| Instructions to follow |
Beneath this instruction is a listing. Transcribe from it only the stretch from the line with "The height and width of the screenshot is (278, 526)." through the line with "Task: Select the highlighted blue parcel 4", both end lines included, exactly as written.

===== Given information

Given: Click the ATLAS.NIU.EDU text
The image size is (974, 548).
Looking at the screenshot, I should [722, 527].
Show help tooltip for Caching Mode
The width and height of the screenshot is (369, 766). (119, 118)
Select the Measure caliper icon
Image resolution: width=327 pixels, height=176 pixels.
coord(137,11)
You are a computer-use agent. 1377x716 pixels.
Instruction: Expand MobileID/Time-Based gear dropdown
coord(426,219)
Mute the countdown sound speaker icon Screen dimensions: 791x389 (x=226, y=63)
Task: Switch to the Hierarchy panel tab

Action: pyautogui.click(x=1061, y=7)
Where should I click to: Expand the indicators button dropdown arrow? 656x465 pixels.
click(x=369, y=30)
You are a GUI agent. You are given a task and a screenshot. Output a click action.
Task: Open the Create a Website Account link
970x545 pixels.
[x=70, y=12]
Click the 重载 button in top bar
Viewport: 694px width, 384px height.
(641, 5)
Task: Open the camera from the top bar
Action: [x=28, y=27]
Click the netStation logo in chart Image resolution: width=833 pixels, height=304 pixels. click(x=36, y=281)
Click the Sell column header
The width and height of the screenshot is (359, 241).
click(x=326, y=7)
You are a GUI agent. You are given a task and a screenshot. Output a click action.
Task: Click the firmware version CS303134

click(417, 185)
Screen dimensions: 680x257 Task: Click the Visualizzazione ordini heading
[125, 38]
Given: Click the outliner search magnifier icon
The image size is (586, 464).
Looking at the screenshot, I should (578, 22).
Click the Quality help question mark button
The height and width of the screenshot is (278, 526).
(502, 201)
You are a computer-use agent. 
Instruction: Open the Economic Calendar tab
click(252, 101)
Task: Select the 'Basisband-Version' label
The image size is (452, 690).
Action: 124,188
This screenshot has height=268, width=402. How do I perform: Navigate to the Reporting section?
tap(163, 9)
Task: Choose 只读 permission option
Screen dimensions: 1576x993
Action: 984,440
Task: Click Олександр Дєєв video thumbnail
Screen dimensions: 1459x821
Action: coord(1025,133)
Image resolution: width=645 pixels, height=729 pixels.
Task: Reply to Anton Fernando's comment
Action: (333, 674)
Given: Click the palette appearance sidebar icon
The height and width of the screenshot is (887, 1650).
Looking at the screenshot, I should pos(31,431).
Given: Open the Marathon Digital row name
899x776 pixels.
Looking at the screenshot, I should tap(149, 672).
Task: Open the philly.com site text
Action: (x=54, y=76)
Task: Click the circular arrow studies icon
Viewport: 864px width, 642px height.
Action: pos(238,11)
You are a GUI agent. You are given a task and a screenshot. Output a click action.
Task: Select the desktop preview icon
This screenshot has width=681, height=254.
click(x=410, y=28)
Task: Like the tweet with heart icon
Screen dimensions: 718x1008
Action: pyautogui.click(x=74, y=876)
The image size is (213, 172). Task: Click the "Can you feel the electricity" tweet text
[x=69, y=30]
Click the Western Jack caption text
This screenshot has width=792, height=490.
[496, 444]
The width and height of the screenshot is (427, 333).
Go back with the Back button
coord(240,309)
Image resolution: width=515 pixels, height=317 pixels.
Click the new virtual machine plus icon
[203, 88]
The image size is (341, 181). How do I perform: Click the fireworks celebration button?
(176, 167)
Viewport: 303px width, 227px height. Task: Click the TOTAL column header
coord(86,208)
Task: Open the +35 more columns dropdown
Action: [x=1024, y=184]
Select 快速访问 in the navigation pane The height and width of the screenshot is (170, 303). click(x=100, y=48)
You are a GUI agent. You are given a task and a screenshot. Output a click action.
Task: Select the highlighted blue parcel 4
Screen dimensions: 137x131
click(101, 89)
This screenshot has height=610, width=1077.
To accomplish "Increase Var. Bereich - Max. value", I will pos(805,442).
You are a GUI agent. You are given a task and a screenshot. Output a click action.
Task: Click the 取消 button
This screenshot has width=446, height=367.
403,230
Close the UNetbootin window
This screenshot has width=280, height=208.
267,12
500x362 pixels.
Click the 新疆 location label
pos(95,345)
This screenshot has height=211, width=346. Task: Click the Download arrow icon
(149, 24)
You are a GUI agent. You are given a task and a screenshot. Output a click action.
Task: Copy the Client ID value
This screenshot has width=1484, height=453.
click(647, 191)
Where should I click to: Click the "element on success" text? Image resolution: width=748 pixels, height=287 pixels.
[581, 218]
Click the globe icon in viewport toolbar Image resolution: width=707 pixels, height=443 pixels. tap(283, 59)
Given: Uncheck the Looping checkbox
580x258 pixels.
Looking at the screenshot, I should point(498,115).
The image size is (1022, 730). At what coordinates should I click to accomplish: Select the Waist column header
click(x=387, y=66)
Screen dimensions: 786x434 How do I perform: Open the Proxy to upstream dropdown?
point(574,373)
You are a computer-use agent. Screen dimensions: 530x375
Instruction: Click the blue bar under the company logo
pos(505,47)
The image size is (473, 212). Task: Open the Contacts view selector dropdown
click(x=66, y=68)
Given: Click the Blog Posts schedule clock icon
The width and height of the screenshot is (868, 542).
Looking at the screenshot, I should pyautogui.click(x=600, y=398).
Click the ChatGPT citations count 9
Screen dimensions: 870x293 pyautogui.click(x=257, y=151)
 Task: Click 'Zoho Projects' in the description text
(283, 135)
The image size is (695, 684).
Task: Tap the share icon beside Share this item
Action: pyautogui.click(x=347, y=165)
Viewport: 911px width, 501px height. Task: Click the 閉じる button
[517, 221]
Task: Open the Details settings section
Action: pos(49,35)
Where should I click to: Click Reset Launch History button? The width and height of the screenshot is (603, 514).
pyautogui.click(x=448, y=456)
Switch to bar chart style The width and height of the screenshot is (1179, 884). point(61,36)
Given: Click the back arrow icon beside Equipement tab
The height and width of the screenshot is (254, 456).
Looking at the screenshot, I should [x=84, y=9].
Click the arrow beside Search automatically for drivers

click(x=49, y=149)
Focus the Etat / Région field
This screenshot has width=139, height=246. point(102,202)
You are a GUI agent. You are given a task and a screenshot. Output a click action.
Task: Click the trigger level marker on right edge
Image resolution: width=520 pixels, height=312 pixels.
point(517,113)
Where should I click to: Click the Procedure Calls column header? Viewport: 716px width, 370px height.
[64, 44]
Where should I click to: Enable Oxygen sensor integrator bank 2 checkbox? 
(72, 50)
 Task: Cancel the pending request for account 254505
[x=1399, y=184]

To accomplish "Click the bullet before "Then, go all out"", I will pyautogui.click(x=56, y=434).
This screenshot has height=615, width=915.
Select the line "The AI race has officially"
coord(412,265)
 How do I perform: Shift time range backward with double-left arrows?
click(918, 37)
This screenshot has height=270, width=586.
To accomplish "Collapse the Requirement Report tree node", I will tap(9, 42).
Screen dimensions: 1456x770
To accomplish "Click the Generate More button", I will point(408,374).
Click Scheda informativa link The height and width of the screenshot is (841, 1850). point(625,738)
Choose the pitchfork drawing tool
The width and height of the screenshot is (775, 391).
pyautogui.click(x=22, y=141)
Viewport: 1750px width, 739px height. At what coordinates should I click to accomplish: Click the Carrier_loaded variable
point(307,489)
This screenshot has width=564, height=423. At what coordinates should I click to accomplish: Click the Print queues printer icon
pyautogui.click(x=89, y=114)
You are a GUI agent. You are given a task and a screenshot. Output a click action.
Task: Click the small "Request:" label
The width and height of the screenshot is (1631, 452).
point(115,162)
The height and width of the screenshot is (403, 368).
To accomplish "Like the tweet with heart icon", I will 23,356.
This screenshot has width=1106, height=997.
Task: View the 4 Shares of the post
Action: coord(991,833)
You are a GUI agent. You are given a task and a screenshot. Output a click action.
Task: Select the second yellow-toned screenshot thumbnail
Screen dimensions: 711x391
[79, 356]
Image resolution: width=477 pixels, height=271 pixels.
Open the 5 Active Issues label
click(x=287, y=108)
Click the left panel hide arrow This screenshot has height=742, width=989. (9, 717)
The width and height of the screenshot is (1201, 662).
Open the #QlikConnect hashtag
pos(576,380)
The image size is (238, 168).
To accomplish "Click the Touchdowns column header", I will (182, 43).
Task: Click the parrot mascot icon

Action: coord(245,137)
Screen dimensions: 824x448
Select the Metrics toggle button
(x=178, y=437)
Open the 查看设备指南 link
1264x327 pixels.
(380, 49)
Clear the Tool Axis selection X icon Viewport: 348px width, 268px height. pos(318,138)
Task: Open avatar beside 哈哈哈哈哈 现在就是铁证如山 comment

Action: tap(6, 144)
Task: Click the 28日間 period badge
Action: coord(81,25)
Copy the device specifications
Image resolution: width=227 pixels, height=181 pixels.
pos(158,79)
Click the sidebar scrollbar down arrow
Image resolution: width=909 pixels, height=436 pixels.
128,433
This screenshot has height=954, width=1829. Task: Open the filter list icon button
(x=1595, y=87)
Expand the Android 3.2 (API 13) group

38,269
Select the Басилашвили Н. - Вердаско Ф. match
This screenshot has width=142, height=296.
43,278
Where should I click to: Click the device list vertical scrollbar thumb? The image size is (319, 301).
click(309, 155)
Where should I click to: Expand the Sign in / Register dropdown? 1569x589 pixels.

==========

| Task result |
The height and width of the screenshot is (278, 526).
(502, 201)
You are a computer-use agent. 
Instruction: Open the Economic Calendar tab
click(252, 101)
Task: Select the 'Basisband-Version' label
The image size is (452, 690).
Action: 124,188
This screenshot has height=268, width=402. How do I perform: Navigate to the Reporting section?
tap(163, 9)
Task: Choose 只读 permission option
Screen dimensions: 1576x993
Action: 984,440
Task: Click Олександр Дєєв video thumbnail
Screen dimensions: 1459x821
Action: coord(1025,133)
Image resolution: width=645 pixels, height=729 pixels.
Task: Reply to Anton Fernando's comment
Action: (333, 674)
Given: Click the palette appearance sidebar icon
The height and width of the screenshot is (887, 1650).
Looking at the screenshot, I should pos(31,431).
Given: Open the Marathon Digital row name
899x776 pixels.
Looking at the screenshot, I should tap(149, 672).
Task: Open the philly.com site text
Action: (x=54, y=76)
Task: Click the circular arrow studies icon
Viewport: 864px width, 642px height.
Action: pos(238,11)
You are a GUI agent. You are given a task and a screenshot. Output a click action.
Task: Select the desktop preview icon
This screenshot has width=681, height=254.
click(x=410, y=28)
Task: Like the tweet with heart icon
Screen dimensions: 718x1008
Action: pyautogui.click(x=74, y=876)
The image size is (213, 172). Task: Click the "Can you feel the electricity" tweet text
[x=69, y=30]
Click the Western Jack caption text
This screenshot has width=792, height=490.
[496, 444]
The width and height of the screenshot is (427, 333).
Go back with the Back button
coord(240,309)
Image resolution: width=515 pixels, height=317 pixels.
Click the new virtual machine plus icon
[203, 88]
The image size is (341, 181). How do I perform: Click the fireworks celebration button?
(176, 167)
Viewport: 303px width, 227px height. Task: Click the TOTAL column header
coord(86,208)
Task: Open the +35 more columns dropdown
Action: [x=1024, y=184]
Select 快速访问 in the navigation pane The height and width of the screenshot is (170, 303). click(x=100, y=48)
You are a GUI agent. You are given a task and a screenshot. Output a click action.
Task: Select the highlighted blue parcel 4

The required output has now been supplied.